The Trees The Fork Maple Day20 - Sprites

Adding sprites to the 2d renderer

2023-05-08

I've been thinking about my match 3 game a bit more recently after seeing my close friend's game Heavenscape make more progress. Its motivated me to work on my own game ideas a bit more.

Last I worked on my game, I was hitting some walls and frustration with typescript. I wrote it at the time because I knew that I could ship typescript wherever I might need it, but since then, both wgpu and rust have become significantly more cross platform, and I have written the majority of a 2d renderer that would work perfectly for a game like this.

Up till now my renderer (which I'm now calling Bedrock) has been built with Neovide rendering in mind. Though that is still a project I would like to push forward, I would love it if Bedrock could be used for other projects such as 2d rendering in games. The goal is to make something simple enough to integrate wherever it might be needed using a simple scene format as the common interface. Eventually I expect Vello to fit into this usecase much better as they have been doing it for much longer, but in the short run I benefit from understanding the full stack.

Sprite Rendering

Luckily for me much of the work for rendering textures from the gpu is identical to rendering glyphs which I have already done. The main difference is that I need to parse and pull the binary data from a file rather than rasterizing glyphs. To do so I parameterized the SpriteState struct (and by extension, the Renderer) by a type that implements the RustEmbed trait.

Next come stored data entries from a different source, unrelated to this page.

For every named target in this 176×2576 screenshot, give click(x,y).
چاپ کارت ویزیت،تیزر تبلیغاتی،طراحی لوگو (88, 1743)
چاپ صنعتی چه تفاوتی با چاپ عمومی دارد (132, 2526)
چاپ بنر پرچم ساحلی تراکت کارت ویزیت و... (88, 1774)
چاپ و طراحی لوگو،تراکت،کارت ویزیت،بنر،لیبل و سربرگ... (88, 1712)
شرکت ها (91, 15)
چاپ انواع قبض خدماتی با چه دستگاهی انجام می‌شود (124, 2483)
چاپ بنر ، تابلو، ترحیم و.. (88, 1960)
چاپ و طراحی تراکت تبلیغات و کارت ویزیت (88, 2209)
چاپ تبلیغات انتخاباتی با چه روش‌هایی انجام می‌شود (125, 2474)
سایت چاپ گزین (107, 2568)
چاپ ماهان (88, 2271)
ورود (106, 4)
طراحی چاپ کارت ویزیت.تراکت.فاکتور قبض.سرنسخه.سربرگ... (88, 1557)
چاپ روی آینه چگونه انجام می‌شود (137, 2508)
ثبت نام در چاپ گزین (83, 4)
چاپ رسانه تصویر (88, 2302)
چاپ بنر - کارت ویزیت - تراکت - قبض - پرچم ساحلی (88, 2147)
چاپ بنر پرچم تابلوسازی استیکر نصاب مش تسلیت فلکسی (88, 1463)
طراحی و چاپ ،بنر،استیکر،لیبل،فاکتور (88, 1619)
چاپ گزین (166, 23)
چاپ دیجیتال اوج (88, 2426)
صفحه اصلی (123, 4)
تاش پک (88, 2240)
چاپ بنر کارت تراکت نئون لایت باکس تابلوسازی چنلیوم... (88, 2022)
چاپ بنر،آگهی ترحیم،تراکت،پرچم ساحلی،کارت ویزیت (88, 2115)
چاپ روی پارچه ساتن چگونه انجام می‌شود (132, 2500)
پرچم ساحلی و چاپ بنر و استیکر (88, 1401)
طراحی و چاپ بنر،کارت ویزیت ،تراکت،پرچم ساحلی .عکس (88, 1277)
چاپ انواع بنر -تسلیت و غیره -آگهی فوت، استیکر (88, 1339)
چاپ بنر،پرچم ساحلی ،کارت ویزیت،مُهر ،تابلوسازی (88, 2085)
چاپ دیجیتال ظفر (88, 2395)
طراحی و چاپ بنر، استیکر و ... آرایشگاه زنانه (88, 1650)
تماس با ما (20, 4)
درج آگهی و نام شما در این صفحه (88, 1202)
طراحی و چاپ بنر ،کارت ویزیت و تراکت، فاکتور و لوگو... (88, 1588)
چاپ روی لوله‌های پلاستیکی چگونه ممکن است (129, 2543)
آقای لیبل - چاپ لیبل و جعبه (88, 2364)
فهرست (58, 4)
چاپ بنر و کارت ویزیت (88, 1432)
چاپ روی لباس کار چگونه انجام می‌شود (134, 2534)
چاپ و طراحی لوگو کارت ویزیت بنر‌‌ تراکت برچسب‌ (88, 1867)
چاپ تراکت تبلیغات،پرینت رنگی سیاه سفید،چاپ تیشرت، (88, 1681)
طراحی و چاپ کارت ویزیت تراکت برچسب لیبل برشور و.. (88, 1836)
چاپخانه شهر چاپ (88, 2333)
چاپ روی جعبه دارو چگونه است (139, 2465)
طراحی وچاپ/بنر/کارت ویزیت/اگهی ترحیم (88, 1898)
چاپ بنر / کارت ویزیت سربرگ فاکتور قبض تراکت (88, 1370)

pub struct SpriteState<A: RustEmbed> {
    buffer: Buffer,
    atlas_texture: Texture,
    bind_group: BindGroup,
    ...
  }

This way the end user of Bedrock can insert their own embedded files. Eventually I will make components of the renderer optional so that projects that don't need image rendering remove the extra compiled code. From here I followed the glyph code pretty closely using the Image crate to parse the texture paths taken from the scene, load them from the RustEmbed struct, and parse them into binary data.

pub fn upload_sprite(&mut self, queue: &Queue, sprite: &Sprite) -> InstancedSprite {
    let allocation_rectangle = if let Some(alloc_id) = self.image_lookup.get(&sprite.texture) {
        self.atlas_allocator.get(*alloc_id)
    } else {
        let image_file = A::get(&sprite.texture).unwrap();
        let image = image::load_from_memory(image_file.as_ref()).unwrap();
        let data = image.to_rgba8();
        let (image_width, image_height) = image.dimensions();

        let allocation = self
            .atlas_allocator
            .allocate(size2(image_width as i32, image_height as i32))
            .expect("Could not allocate glyph to atlas");

        self.image_lookup
            .insert(sprite.texture.clone(), allocation.id);

        queue.write_texture(
            ImageCopyTexture {
                texture: &self.atlas_texture,
                mip_level: 0,
                origin: Origin3d {
                    x: allocation.rectangle.min.x as u32,
                    y: allocation.rectangle.min.y as u32,
                    z: 0,
                },
                aspect: TextureAspect::All,
            },
            &data,
            ImageDataLayout {
                offset: 0,
                bytes_per_row: Some(4 * image_width as u32),
                rows_per_image: Some(image_height as u32),
            },
            Extent3d {
                width: image_width as u32,
                height: image_height as u32,
                depth_or_array_layers: 1,
            },
        );

        allocation.rectangle
    };

    InstancedSprite {
        top_left: sprite.top_left,
        size: sprite.size,
        atlas_top_left: vec2(
            allocation_rectangle.min.x as f32,
            allocation_rectangle.min.y as f32,
        ),
        atlas_size: vec2(
            allocation_rectangle.width() as f32,
            allocation_rectangle.height() as f32,
        ),
        color: sprite.color,
    }
}

Not much to it. With that out of the way, I wrote a simple shader again matching the glyph code to take the InstancedSprites and draw them to quads sampling from the atlas for the image data. I modified the scene to draw one of the sprites from my old attempt to the screen as a test.

Working Sprite

In this image there's an issue I haven't figured out yet though. For some reason the blurred background from the test layer containing the path isn't being rendered. I didn't have time to track down why yet, but I need to address that. The other problem I haven't investigated fully is that the scene viewer crashes on my desktop machine which has an nvidia gpu. I think its possible it crashes due to a texture format mismatch, but I'm not positive yet and would like to address that as well.

Once I figure out those two issues, I plan on porting the old TARemake code to Rust and Bedrock pretty directly. Once ported over, I can start thinking about where to take the project next.